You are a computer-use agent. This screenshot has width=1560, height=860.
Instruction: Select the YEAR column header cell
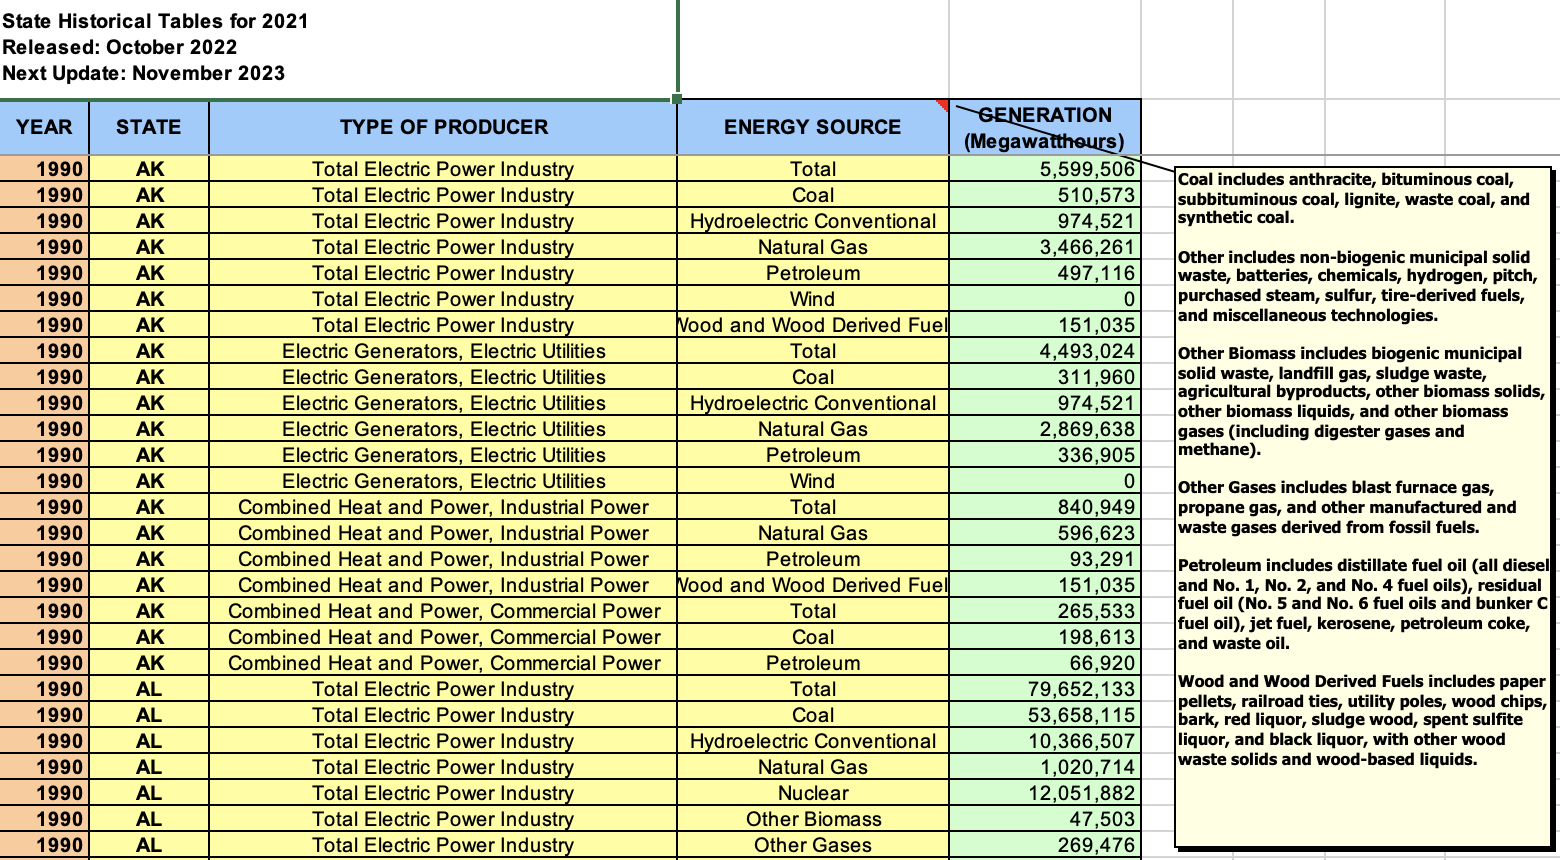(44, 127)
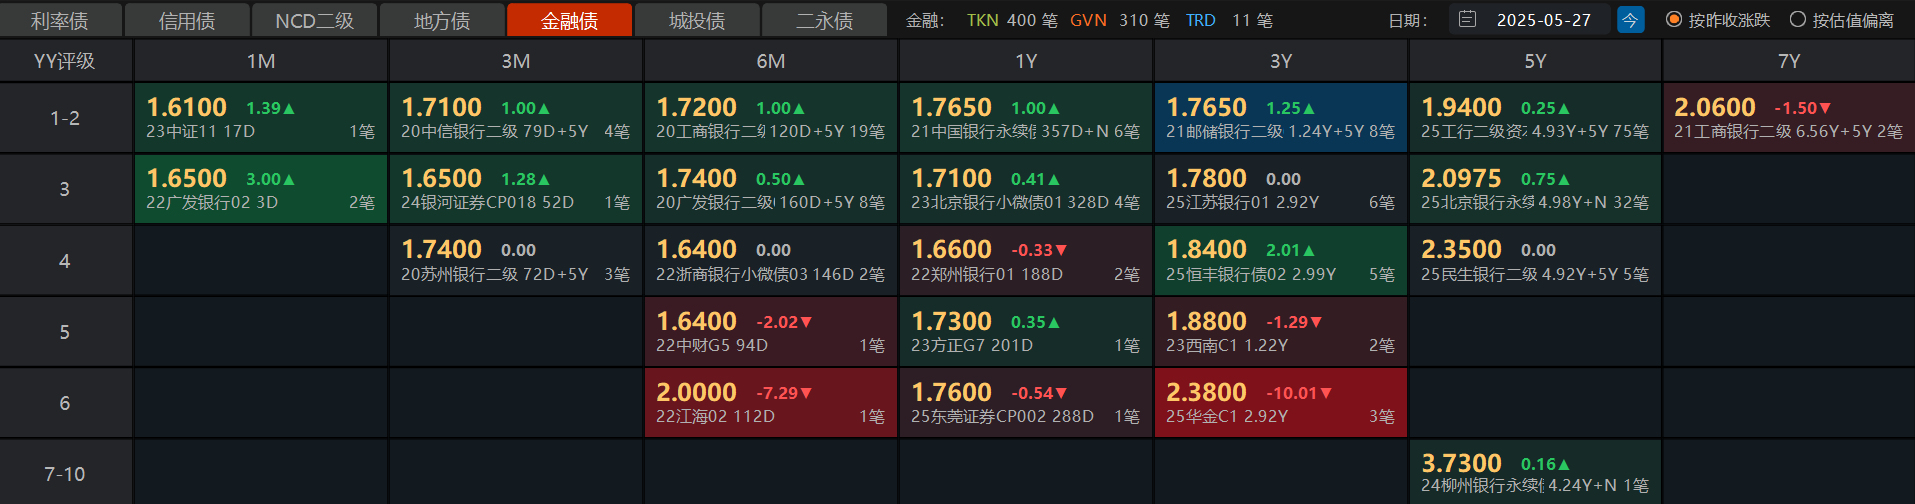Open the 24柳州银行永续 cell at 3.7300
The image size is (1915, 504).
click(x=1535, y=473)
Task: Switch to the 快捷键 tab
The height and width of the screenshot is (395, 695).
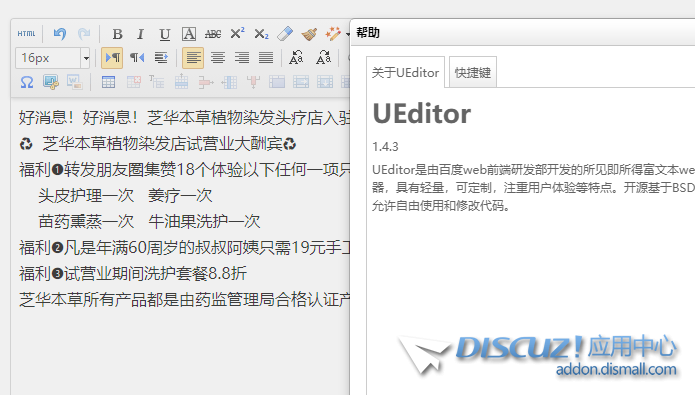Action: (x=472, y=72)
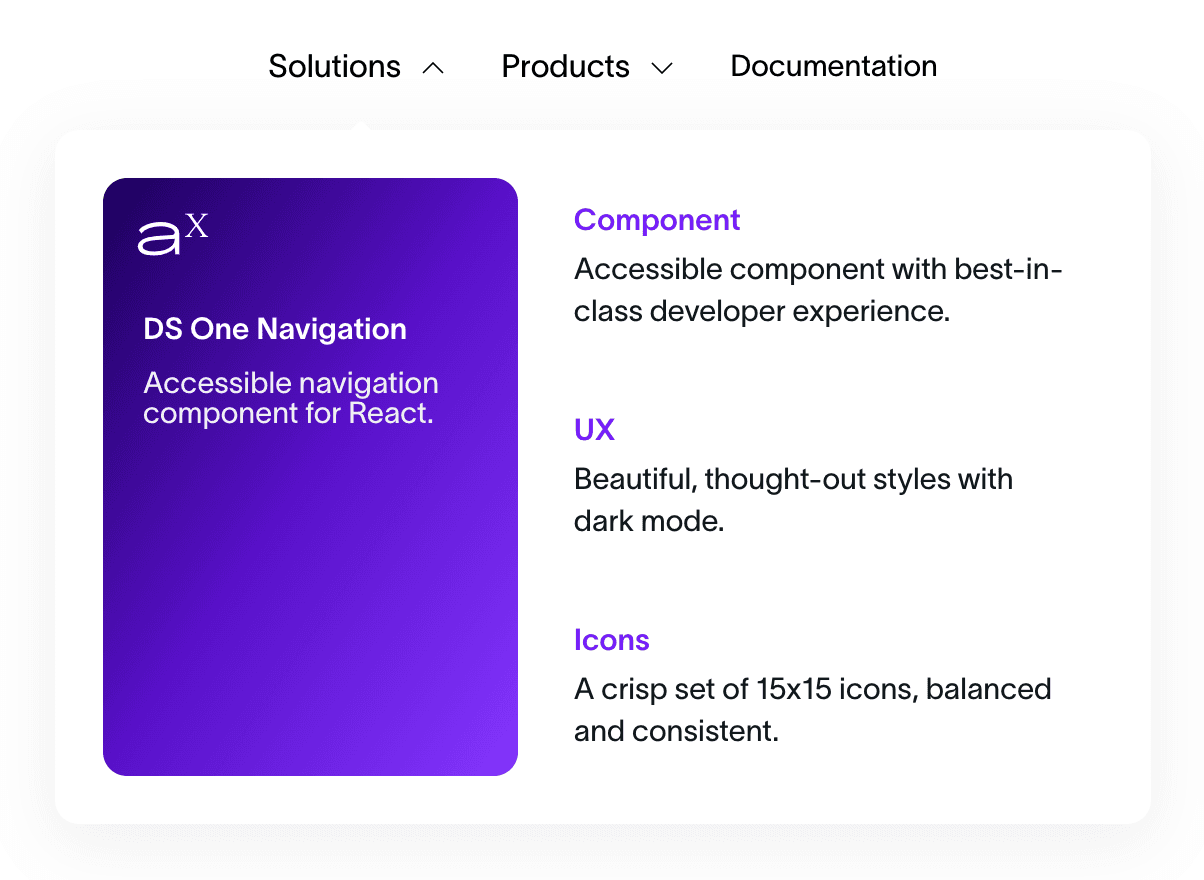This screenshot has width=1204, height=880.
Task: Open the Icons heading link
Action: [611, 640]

- - - - -

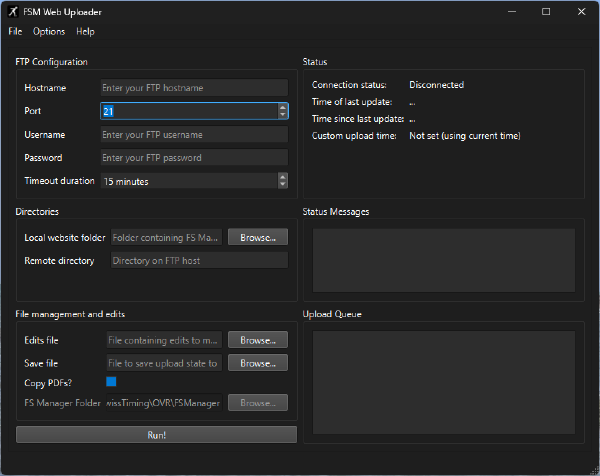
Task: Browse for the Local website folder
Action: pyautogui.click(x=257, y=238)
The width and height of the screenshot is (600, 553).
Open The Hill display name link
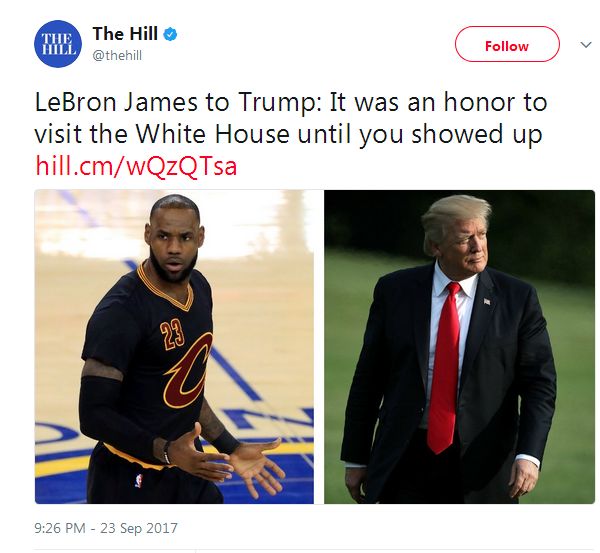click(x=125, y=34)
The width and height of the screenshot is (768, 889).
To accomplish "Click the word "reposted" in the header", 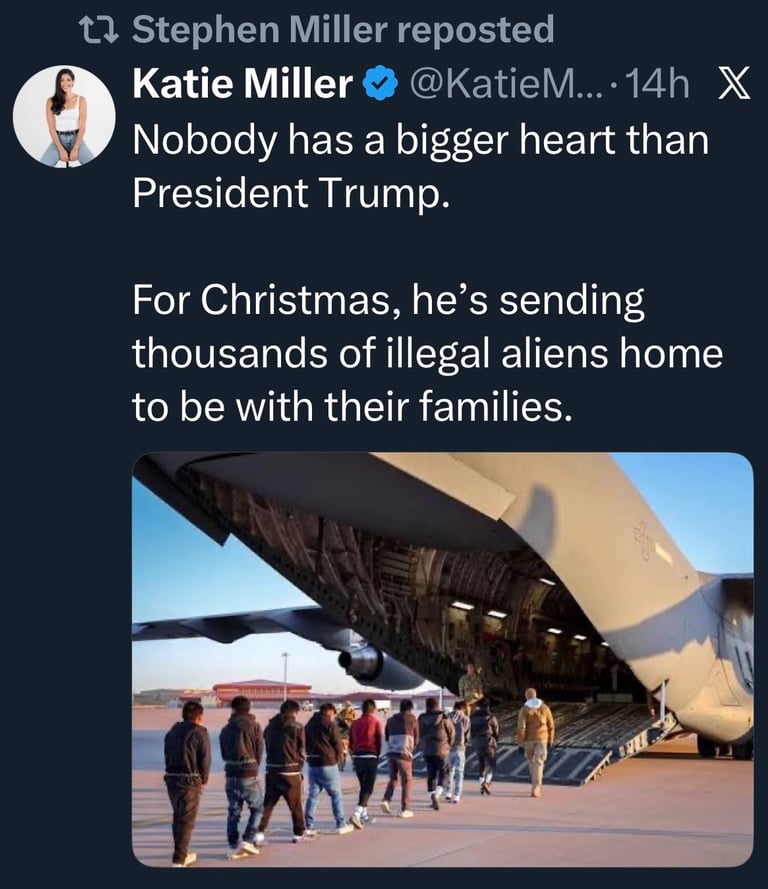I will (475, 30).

- - - - -

= What to do =
From the records above, copy exactly the lines starting at the one with "You are a computer-use" and ending at the one with "Task: Switch to the 快捷键 tab", and no others. Pictures stay out.

= Task response =
You are a computer-use agent. This screenshot has width=1560, height=860.
Instruction: Select the YEAR column header cell
(44, 127)
Open the 24柳州银行永续 cell at 3.7300
The image size is (1915, 504).
click(x=1535, y=473)
Task: Switch to the 快捷键 tab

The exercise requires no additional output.